Narendra Modi needs to do much more to reach out to Muslims

Narendra Modi needs to do much more to reach out to Muslims


IBNLive                                 
"He is an expert in turning a lie into the truth. It is the BJP's principle to divide the nation and rule. Wherever the BJP government is in power, there is more corruption. Modi has started thinking that by promoting a few industrialists and a constant presence in the media, he can take over the nation. He does not understand that 70 per cent of India is rural and this is not going to affect them. He is not only poor in calculation, but poor in history".

That severe indictment of the BJP's prime ministerial candidate came in December last year from Sabir Ali, the politician who now has the dubious distinction of having been a member of the BJP for just 24 hours.
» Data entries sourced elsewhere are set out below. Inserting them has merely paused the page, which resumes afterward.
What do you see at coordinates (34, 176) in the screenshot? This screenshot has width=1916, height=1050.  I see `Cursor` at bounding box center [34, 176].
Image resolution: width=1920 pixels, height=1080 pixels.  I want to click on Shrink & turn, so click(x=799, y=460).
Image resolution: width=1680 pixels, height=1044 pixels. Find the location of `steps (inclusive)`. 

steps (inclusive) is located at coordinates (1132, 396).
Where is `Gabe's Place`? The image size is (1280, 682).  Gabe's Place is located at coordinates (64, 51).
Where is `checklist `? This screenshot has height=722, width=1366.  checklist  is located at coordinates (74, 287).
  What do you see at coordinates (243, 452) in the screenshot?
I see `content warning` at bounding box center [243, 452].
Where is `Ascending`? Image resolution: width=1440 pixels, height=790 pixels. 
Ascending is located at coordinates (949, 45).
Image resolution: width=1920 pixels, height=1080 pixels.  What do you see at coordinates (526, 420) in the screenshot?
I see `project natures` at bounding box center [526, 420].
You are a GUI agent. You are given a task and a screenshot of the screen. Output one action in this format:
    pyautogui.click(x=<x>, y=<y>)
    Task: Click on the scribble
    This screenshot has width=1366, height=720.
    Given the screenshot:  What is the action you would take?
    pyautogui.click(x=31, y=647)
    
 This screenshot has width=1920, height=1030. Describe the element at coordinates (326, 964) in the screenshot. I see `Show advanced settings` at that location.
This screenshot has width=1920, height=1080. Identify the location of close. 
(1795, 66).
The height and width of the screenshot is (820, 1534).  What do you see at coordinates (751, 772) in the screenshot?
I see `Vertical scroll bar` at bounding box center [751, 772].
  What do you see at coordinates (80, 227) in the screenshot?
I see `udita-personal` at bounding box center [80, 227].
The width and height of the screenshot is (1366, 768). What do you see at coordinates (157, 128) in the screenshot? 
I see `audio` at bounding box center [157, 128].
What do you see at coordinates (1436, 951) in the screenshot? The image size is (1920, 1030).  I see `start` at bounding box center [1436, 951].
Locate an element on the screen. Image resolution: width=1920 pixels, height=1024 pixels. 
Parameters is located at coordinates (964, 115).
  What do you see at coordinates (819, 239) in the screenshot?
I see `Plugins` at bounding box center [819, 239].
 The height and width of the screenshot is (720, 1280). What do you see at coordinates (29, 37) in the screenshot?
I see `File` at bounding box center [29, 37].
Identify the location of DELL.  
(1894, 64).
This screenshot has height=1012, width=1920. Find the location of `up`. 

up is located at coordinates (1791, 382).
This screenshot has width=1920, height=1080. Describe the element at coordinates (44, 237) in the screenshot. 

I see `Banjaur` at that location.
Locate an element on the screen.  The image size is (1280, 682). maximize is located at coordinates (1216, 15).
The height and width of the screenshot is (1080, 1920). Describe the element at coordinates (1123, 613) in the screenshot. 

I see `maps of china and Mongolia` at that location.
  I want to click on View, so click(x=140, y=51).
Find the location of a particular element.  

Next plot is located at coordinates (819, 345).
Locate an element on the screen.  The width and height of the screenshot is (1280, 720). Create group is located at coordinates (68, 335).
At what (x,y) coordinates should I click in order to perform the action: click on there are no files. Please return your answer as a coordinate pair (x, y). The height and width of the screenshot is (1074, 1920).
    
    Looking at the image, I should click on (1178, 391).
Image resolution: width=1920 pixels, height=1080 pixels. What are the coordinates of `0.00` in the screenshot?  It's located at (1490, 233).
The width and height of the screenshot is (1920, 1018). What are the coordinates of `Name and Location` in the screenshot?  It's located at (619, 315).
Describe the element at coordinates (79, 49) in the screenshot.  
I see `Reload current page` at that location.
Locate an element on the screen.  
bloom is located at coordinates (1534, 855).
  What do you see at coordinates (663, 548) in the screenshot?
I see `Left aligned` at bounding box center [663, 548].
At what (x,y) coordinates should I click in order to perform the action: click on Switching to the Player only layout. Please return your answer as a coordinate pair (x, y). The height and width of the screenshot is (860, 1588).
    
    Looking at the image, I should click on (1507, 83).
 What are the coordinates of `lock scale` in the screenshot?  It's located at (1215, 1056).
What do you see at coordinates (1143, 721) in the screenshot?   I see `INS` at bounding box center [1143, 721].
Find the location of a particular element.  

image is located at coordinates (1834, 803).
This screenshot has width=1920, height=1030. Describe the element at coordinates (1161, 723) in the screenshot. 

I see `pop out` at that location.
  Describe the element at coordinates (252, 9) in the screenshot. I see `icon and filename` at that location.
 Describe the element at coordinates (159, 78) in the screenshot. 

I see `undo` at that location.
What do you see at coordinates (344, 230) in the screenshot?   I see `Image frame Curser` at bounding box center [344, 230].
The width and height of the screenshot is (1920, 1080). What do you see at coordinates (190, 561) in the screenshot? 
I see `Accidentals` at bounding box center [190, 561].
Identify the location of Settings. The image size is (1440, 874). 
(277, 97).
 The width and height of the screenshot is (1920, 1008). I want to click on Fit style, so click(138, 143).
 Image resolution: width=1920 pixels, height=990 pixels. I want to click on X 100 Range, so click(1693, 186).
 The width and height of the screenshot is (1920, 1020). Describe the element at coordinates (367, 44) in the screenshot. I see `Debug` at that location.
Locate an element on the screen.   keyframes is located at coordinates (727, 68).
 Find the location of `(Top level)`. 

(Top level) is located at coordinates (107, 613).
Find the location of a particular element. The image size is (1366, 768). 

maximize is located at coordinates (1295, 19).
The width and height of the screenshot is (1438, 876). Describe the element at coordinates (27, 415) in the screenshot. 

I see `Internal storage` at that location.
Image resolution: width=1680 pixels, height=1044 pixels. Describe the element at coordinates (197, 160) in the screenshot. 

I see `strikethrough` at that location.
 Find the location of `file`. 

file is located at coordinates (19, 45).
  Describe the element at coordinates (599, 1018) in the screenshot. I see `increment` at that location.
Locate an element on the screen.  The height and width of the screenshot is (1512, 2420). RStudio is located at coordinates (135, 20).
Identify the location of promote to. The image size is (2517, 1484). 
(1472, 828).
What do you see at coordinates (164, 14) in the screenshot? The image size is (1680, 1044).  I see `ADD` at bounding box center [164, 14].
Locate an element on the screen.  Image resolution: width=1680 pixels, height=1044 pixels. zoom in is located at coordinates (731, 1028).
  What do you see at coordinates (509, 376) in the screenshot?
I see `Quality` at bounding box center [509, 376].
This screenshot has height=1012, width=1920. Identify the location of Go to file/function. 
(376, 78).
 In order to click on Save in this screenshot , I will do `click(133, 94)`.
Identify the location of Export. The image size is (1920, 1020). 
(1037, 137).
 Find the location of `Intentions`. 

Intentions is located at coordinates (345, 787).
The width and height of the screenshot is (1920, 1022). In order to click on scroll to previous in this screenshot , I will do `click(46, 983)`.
All it took for Mr Ali to change his views on Mr Modi was the fact that he was denied a re-nomination to the Rajya Sabha by the Janata Dal United in January.

Ali is a brazen political opportunist who has travelled from the Lok Janshakti to the Janata Dal United to the BJP. MJ Akbar, the other high profile Muslim face who has embraced the BJP, is eminently more qualified than Ali, whose exact business interests have been the subject of much speculation. Akbar has, after all, been one of the country's finest writers and editors. His political journey from a Rajiv Gandhi-led Congress to a Modi-led BJP has been nicely masked in intellectual sophistry, but he too has much to live down. After all, Akbar too once likened Modi to Hitler in the aftermath of the Gujarat 2002 riots, and even suggested awarding the Gujarat chief minister a Nishan-e-Pakistan for dividing communities.

Ali and Akbar, both originally from Bihar, represent the BJP's unspoken desire for token Muslim representation to defend itself against the charge of being a Hindus-only party. So, through the 80s and 90s you had Sikandar Bakht, a soft-spoken gent who seemed happy to remain in the shadows of the Atal-Advani duo. In the last decade, the BJP's Muslim "faces" have been Mukhtar Abbass Naqvi and Shahnawaz Hussain, both of whom have enjoyed political benefits disproportionate to their limited mass base. Both have also zealously guarded their exalted space as a "minority within a majority" as Mr Ali has found out to his cost already. There is also Najma Heptullah, another Delhi drawing room neta, whose political u-turn coincided with the onset of the 2004 elections when she, like many others, expected Mr Vajpayee to return to power.


Now, the wind is blowing once again in the BJP's direction with Mr Modi as the helmsman. Only the Indian Muslim has steadfastly refused to be swayed by it. In the opinion polls done by CSDS for CNN IBN, Mr Modi at the moment enjoys higher popularity than his rivals across all social categories except the Muslims. Just a little over ten per cent Muslims have said they are inclined to vote for the BJP in the coming elections. The majority remain firmly opposed to the idea of Modi as prime minister.